◆ **WHAT YOU SHOULD DO**: Apart from the pictures, every line below needs to be reproduced verbatim.

◆ **INFORMATION SUPPLIED**:
○ ○ ○ ○

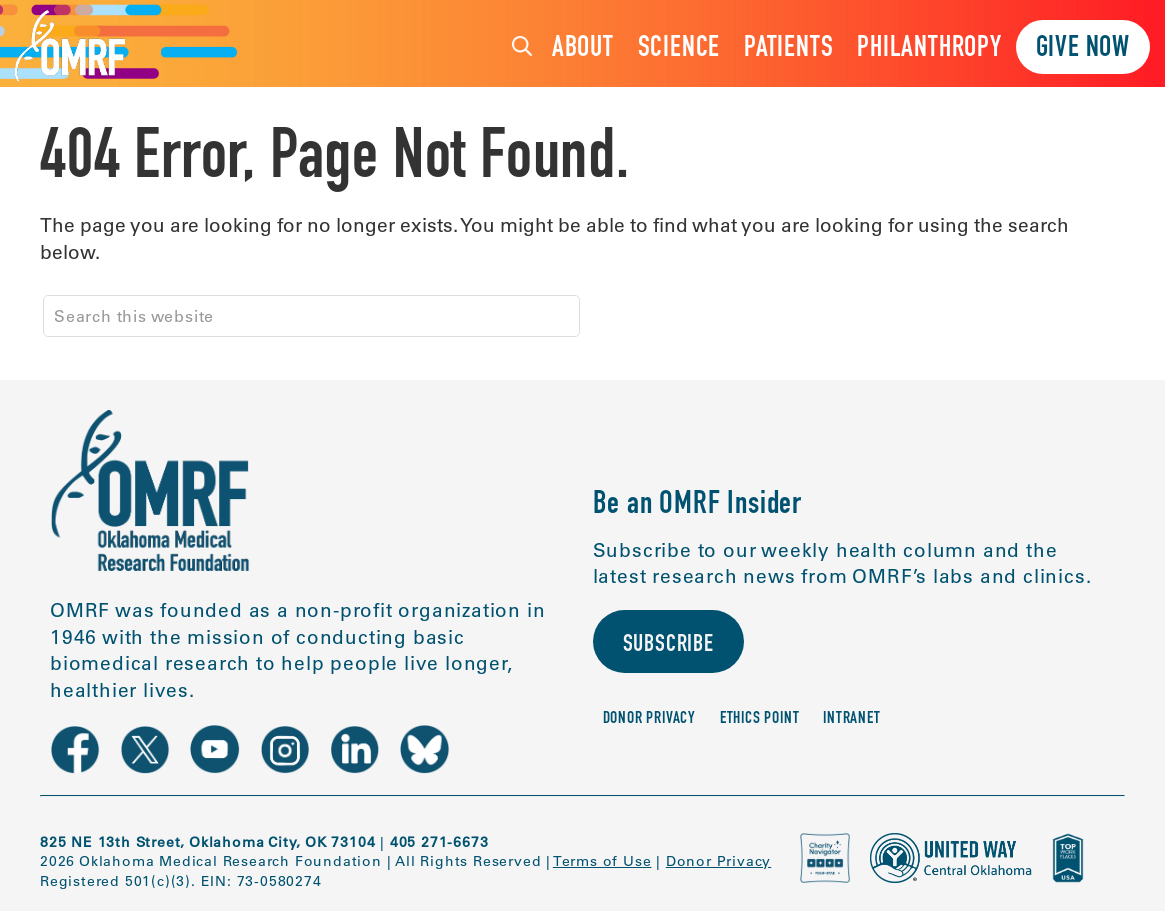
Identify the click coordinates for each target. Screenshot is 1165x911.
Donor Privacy (649, 719)
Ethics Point (760, 719)
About (583, 49)
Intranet (851, 719)
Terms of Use (602, 861)
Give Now (1083, 49)
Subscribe (668, 646)
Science (679, 49)
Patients (788, 49)
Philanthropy (929, 49)
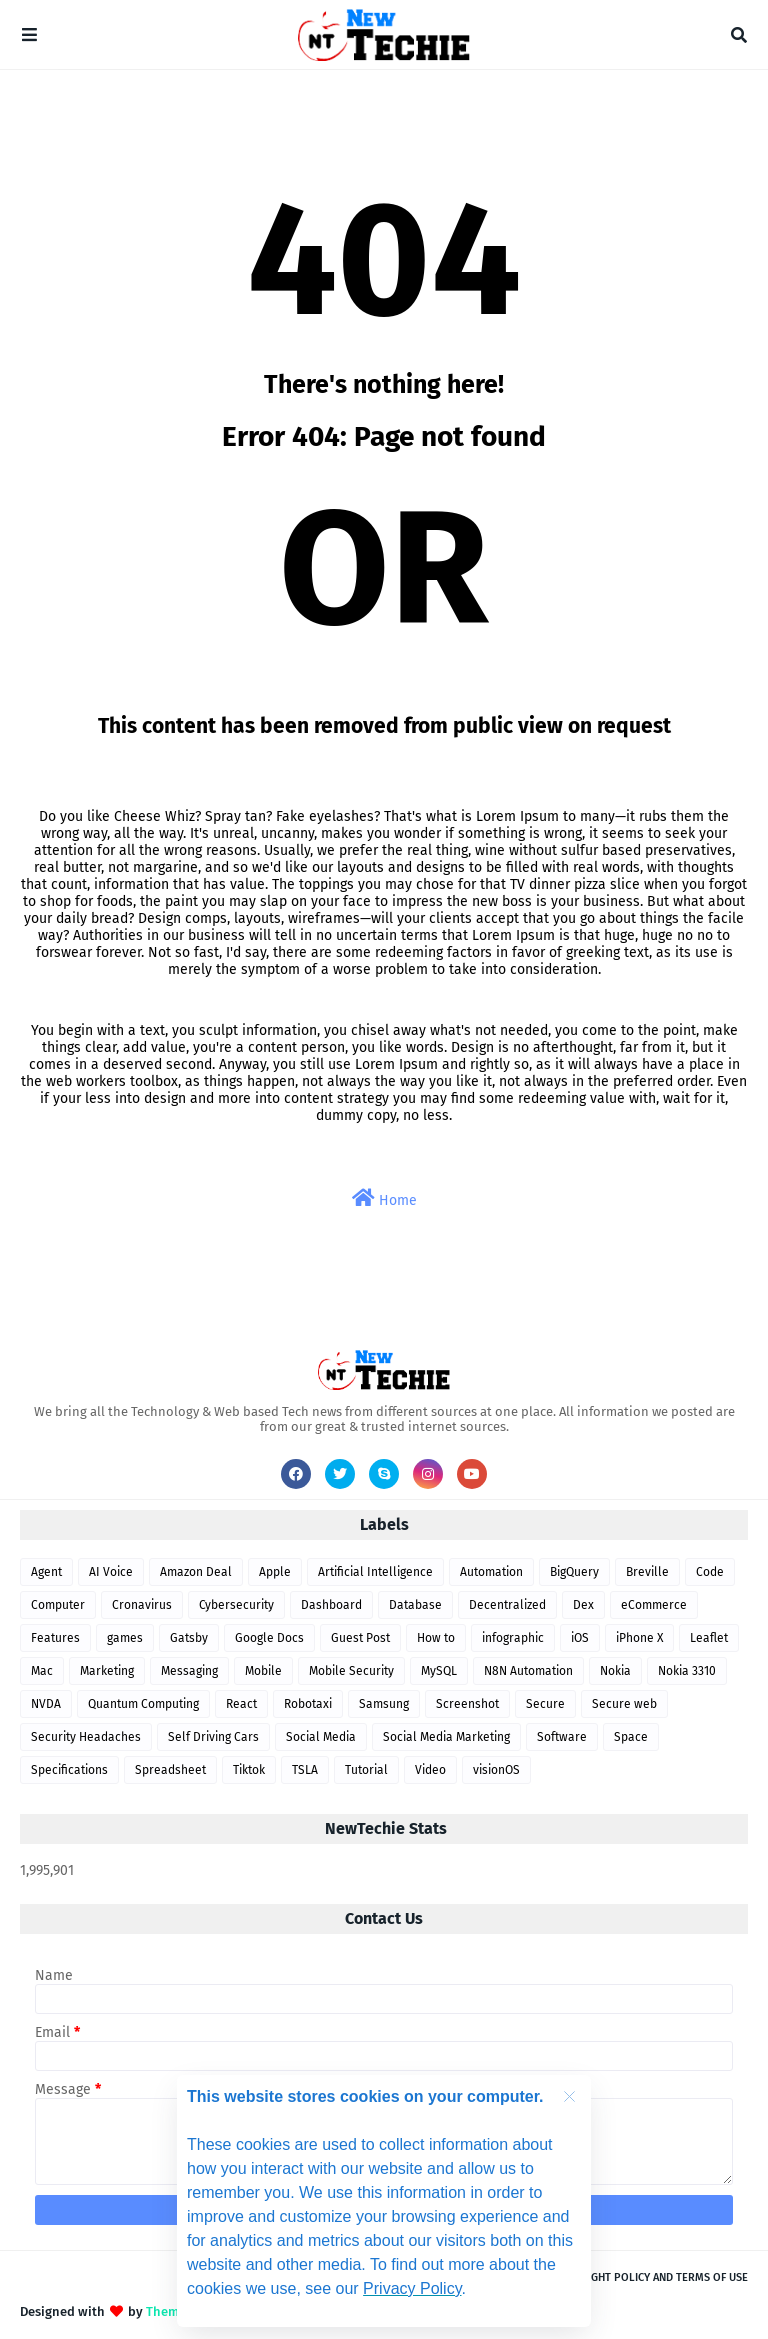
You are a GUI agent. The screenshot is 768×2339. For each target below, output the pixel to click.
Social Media (321, 1737)
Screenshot (467, 1704)
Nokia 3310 (687, 1671)
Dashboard (331, 1605)
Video (430, 1770)
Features (55, 1638)
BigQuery (574, 1572)
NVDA (46, 1704)
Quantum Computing (143, 1704)
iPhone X (639, 1638)
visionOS (496, 1770)
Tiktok (249, 1770)
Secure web (624, 1704)
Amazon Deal (196, 1572)
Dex (583, 1605)
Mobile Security (351, 1671)
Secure (545, 1704)
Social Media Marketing (446, 1737)
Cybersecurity (236, 1605)
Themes (169, 2311)
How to (436, 1638)
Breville (647, 1572)
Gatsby (189, 1638)
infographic (513, 1638)
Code (710, 1572)
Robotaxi (308, 1704)
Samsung (384, 1704)
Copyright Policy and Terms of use (651, 2277)
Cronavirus (142, 1605)
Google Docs (269, 1638)
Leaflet (709, 1638)
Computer (58, 1605)
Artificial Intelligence (375, 1572)
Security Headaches (86, 1737)
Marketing (107, 1671)
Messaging (189, 1671)
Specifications (69, 1770)
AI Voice (111, 1572)
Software (562, 1737)
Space (631, 1737)
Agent (46, 1572)
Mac (42, 1671)
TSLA (305, 1770)
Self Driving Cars (213, 1737)
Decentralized (507, 1605)
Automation (491, 1572)
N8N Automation (528, 1671)
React (241, 1704)
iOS (580, 1638)
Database (415, 1605)
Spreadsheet (170, 1770)
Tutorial (366, 1770)
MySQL (439, 1671)
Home (384, 1198)
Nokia (615, 1671)
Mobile (263, 1671)
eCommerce (654, 1605)
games (125, 1638)
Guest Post (360, 1638)
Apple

○ ○ ○ ○

◆ **RESULT OF THE EXERCISE**:
Identify the click coordinates for each target. Screenshot is 1165x911.
Donor Privacy (649, 719)
Ethics Point (760, 719)
About (583, 49)
Intranet (851, 719)
Terms of Use (602, 861)
Give Now (1083, 49)
Subscribe (668, 646)
Science (679, 49)
Patients (788, 49)
Philanthropy (929, 49)
You are a GUI agent. The screenshot is 768×2339. For each target below, output the pixel to click.
Social Media (321, 1737)
Screenshot (467, 1704)
Nokia 3310 (687, 1671)
Dashboard (331, 1605)
Video (430, 1770)
Features (55, 1638)
BigQuery (574, 1572)
NVDA (46, 1704)
Quantum Computing (143, 1704)
iPhone X (639, 1638)
visionOS (496, 1770)
Tiktok (249, 1770)
Secure web (624, 1704)
Amazon Deal (196, 1572)
Dex (583, 1605)
Mobile Security (351, 1671)
Secure (545, 1704)
Social Media Marketing (446, 1737)
Cybersecurity (236, 1605)
Themes (169, 2311)
How to (436, 1638)
Breville (647, 1572)
Gatsby (189, 1638)
infographic (513, 1638)
Code (710, 1572)
Robotaxi (308, 1704)
Samsung (384, 1704)
Copyright Policy and Terms of use (651, 2277)
Cronavirus (142, 1605)
Google Docs (269, 1638)
Leaflet (709, 1638)
Computer (58, 1605)
Artificial Intelligence (375, 1572)
Security Headaches (86, 1737)
Marketing (107, 1671)
Messaging (189, 1671)
Specifications (69, 1770)
AI Voice (111, 1572)
Software (562, 1737)
Space (631, 1737)
Agent (46, 1572)
Mac (42, 1671)
TSLA (305, 1770)
Self Driving Cars (213, 1737)
Decentralized (507, 1605)
Automation (491, 1572)
N8N Automation (528, 1671)
React (241, 1704)
iOS (580, 1638)
Database (415, 1605)
Spreadsheet (170, 1770)
Tutorial (366, 1770)
MySQL (439, 1671)
Home (384, 1198)
Nokia (615, 1671)
Mobile (263, 1671)
eCommerce (654, 1605)
games (125, 1638)
Guest Post (360, 1638)
Apple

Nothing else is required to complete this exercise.